What Unusual Historicals are in your TBR for this month?

7 comments:

azteclady said...

This month's loot may not be large but by golly, it be mighty!

I want them all, but especially the Sebastian (oh man, that price tho), and the Scott.

And also: look, I was born in the 1960s, and that book is definitely a historical romance.

eurohackie said...

My lifetime is now considered "retro" now and I'm only in my fourth decade, so yes, 1950s definitely counts as a historical genre. Good to see some movement away from WW2 - talk about a glut of novels being set in the same time period!

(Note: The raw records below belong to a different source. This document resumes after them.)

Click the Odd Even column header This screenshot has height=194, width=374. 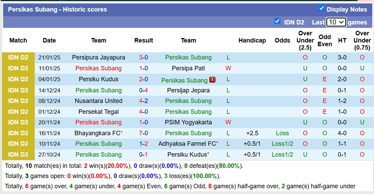[x=325, y=40]
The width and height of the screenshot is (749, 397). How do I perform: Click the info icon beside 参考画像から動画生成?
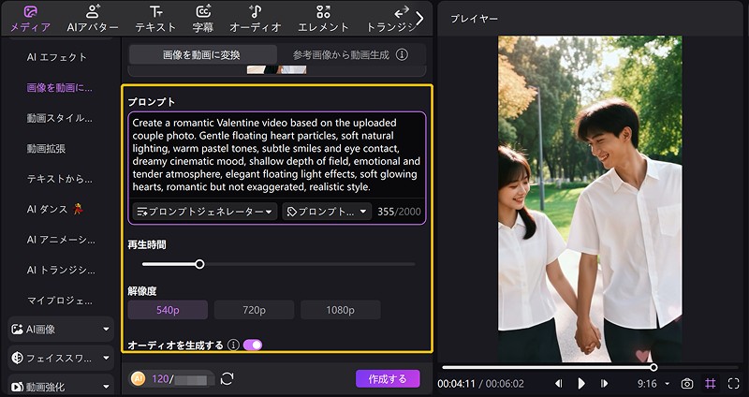click(402, 55)
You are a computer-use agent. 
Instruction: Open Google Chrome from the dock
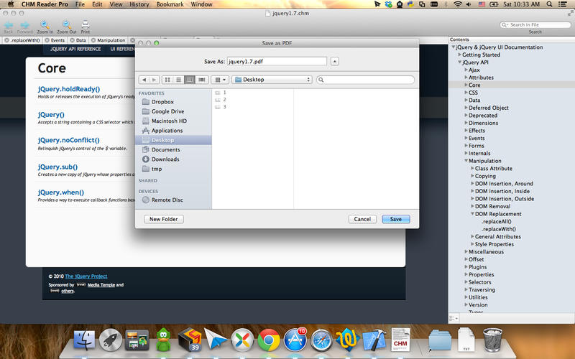point(269,339)
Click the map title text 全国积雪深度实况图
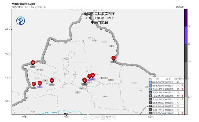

I bought to Scott book in this month's HQN binge. I also attempted to get the Joanna Johnson book but they sent me an Intrigue title instead(?!). LOL okay, whatever.

Wendy said...

AL: The Sebastian is published by Avon - I wouldn't be half surprised if we see it on sale in a few months. The Scott, look I get nervous anytime India is mentioned in historical romance because oh how many times have we all been burned with distasteful "exotic" microaggressions etc. But the sample I read gives me hope - and Scott has been reliable for me in the past.

Eurohackie: Back in the Long Ago Time, the definition of historical romance was a lot stricter. People were debating early 20th century for cripes sake and I'm over here like, "Were any of us ALIVE?! Not likely - it's historical 😂" And yes, I read and loved a WWII book a couple months ago but there's just SO MUCH of that setting in historical fiction right now. I get it, lots of conflict, lots of drama - but a little variety would be appreciated.

Jen Twimom said...

I need to read more of Cat Sebastian. A while back I read "Tommy Cabot Was Here" in an anthology and loved it. Thanks for the recommendation.

Whiskeyinthejar said...

Now there will be some out there who will say this isn't a historical, but my feeling is if you can't remember or weren't alive during the era - HEY IT'S HISTORICAL TO YOU!

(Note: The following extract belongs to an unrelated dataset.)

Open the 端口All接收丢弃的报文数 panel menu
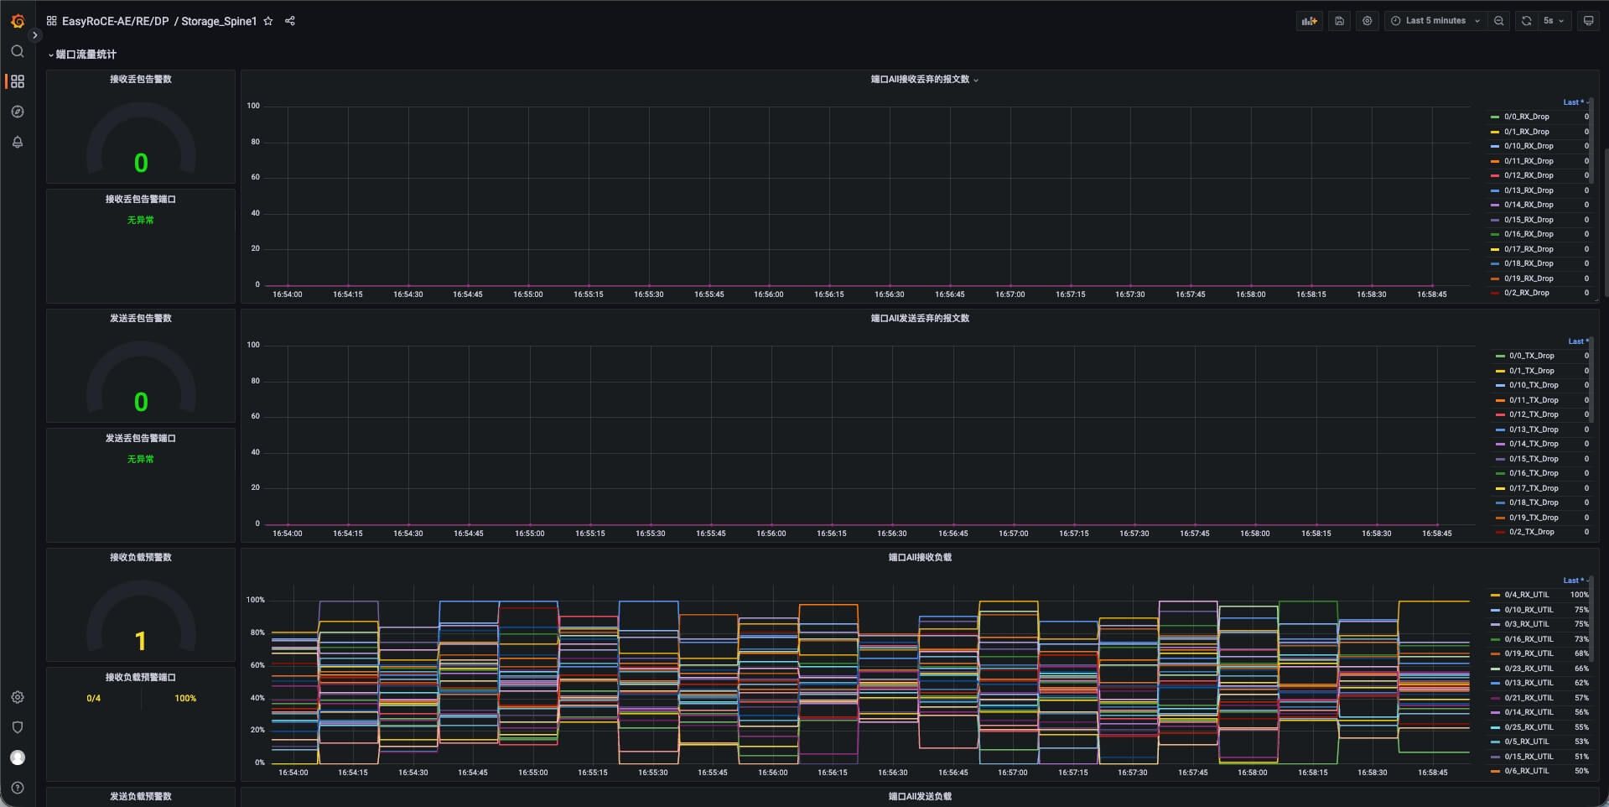 coord(920,80)
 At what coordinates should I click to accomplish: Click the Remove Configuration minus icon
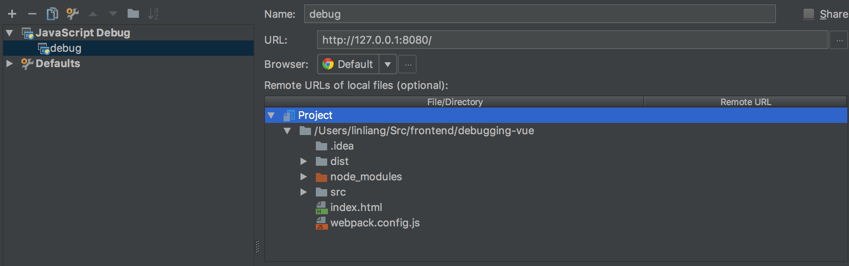[x=32, y=14]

I think I started off marking books as historical if they were WWII and older, then kind of moved to Vietnam War as marker (I'm nothing if not American marking time by wars :/ ). I've seen people mark historical only if author wasn't alive in time they are writing about, ex. Jane Austen as contemporary works. I get it all except marking 1990s as historical, can't compute.

Wendy said...

Jen: Sebastian is an author I keep collecting and then she gets sucked into my digital TBR black hole. I really need to move her up the queue.

Whiskey: I tend to fall in the "was it contemporary at the time it was published" camp. But yeah, now I'm thinking about my niece marking books set in the 1990s as "historical" and I want to go scream into my pillow....

azteclady said...

Look, both my kids were born before the 1990s were over, so OUCH is all I'm going to say about that.